Write everything from the first of the entries below down to the line containing "at (1344, 47).", both included, as a JSON list of strings with one string per line and blank lines left out.

## begin

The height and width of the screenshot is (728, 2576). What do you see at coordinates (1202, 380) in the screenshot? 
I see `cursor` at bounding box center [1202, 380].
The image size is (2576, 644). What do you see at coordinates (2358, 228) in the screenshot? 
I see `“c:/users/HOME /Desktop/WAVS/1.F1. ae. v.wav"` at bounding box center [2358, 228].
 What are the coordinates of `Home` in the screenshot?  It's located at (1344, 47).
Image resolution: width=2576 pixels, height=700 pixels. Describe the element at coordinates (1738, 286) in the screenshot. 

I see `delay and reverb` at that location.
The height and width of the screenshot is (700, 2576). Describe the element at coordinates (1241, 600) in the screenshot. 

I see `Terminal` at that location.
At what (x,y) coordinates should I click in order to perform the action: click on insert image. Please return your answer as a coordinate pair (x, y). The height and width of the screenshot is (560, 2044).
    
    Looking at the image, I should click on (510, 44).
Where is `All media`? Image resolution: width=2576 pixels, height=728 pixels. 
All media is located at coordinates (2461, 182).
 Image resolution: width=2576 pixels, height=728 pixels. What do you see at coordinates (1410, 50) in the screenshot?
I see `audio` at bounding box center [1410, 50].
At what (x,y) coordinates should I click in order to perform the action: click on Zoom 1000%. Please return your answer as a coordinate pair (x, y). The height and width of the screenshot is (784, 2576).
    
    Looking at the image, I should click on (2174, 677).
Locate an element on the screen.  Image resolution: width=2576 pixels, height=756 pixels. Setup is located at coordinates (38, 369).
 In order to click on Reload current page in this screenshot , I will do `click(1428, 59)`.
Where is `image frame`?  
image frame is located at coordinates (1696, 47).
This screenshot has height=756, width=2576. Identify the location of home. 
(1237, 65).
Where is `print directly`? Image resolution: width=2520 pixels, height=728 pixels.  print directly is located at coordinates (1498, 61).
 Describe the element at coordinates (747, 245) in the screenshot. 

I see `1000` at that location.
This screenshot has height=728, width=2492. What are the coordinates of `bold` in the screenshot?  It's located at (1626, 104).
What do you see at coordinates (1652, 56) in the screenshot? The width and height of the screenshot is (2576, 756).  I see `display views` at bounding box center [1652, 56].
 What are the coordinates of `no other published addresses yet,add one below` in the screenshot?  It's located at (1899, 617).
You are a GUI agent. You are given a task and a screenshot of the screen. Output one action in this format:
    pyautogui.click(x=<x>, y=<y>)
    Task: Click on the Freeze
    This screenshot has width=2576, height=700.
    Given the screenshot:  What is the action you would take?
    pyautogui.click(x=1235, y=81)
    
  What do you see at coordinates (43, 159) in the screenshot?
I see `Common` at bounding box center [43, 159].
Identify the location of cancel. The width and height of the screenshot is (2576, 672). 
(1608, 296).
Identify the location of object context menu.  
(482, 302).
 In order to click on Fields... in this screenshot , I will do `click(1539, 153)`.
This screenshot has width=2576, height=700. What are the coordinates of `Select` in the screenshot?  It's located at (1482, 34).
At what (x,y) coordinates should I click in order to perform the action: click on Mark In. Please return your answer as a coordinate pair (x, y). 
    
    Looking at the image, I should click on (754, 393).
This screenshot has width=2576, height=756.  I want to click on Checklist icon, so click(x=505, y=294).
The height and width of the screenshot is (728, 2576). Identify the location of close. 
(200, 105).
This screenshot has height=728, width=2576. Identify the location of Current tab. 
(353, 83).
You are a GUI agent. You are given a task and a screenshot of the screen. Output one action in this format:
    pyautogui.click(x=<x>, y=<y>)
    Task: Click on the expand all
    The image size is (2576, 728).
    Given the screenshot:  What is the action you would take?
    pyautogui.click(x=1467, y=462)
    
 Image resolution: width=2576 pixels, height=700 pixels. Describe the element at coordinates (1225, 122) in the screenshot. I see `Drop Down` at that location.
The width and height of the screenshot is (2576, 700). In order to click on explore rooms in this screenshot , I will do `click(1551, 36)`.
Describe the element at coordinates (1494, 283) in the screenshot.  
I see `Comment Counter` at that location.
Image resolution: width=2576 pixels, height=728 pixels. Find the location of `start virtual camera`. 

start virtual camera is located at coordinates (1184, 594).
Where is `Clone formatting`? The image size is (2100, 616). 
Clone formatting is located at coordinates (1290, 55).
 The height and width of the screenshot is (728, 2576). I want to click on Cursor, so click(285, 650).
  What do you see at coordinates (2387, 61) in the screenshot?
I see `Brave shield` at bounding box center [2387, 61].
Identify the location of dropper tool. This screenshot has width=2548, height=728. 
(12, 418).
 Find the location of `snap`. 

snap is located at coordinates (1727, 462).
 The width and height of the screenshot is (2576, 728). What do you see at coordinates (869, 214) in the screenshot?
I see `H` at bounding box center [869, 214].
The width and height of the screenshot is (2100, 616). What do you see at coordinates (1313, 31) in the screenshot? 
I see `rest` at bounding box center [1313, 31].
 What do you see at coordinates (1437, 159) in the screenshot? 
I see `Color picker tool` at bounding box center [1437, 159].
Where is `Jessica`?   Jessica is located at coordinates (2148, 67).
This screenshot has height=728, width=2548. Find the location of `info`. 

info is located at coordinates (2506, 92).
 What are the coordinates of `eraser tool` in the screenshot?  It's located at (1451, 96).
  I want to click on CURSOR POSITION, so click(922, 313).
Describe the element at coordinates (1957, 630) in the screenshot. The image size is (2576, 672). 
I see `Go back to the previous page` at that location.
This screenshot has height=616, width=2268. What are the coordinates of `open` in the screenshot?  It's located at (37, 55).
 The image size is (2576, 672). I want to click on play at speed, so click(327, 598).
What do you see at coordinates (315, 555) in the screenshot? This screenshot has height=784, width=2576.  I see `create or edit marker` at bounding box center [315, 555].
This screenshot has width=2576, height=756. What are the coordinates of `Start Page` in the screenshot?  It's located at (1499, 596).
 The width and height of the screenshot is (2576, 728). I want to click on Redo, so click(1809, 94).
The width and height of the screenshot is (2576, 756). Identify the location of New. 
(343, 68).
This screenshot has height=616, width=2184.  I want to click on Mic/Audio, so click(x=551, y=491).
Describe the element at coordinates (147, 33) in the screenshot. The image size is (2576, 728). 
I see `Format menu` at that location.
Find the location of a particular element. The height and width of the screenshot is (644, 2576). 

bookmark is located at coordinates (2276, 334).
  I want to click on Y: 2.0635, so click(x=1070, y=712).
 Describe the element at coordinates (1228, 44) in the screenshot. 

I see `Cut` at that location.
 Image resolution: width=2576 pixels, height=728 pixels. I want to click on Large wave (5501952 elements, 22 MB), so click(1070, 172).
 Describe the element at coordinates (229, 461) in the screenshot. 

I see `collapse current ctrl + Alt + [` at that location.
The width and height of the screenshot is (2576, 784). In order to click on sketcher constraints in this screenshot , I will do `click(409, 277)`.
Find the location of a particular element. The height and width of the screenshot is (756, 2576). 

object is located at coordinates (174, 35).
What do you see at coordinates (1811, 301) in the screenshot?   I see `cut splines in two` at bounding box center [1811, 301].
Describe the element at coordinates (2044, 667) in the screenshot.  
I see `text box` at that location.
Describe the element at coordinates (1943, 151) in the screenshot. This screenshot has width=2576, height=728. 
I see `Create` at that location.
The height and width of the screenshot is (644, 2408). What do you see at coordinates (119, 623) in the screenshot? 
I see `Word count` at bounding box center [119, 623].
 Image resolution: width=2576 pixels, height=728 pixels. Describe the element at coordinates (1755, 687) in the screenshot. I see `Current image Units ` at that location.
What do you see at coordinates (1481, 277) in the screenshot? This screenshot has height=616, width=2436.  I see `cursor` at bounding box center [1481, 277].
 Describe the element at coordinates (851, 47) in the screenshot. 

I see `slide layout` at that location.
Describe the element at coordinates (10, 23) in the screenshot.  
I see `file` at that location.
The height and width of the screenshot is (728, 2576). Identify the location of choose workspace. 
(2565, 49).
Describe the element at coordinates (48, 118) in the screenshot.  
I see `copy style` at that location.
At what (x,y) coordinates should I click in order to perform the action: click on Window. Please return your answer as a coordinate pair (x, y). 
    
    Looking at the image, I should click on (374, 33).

## end

**EXERCISE RESPONSE**
[
  "The height and width of the screenshot is (728, 2576). What do you see at coordinates (1202, 380) in the screenshot? ",
  "I see `cursor` at bounding box center [1202, 380].",
  "The image size is (2576, 644). What do you see at coordinates (2358, 228) in the screenshot? ",
  "I see `“c:/users/HOME /Desktop/WAVS/1.F1. ae. v.wav\"` at bounding box center [2358, 228].",
  " What are the coordinates of `Home` in the screenshot?  It's located at (1344, 47)."
]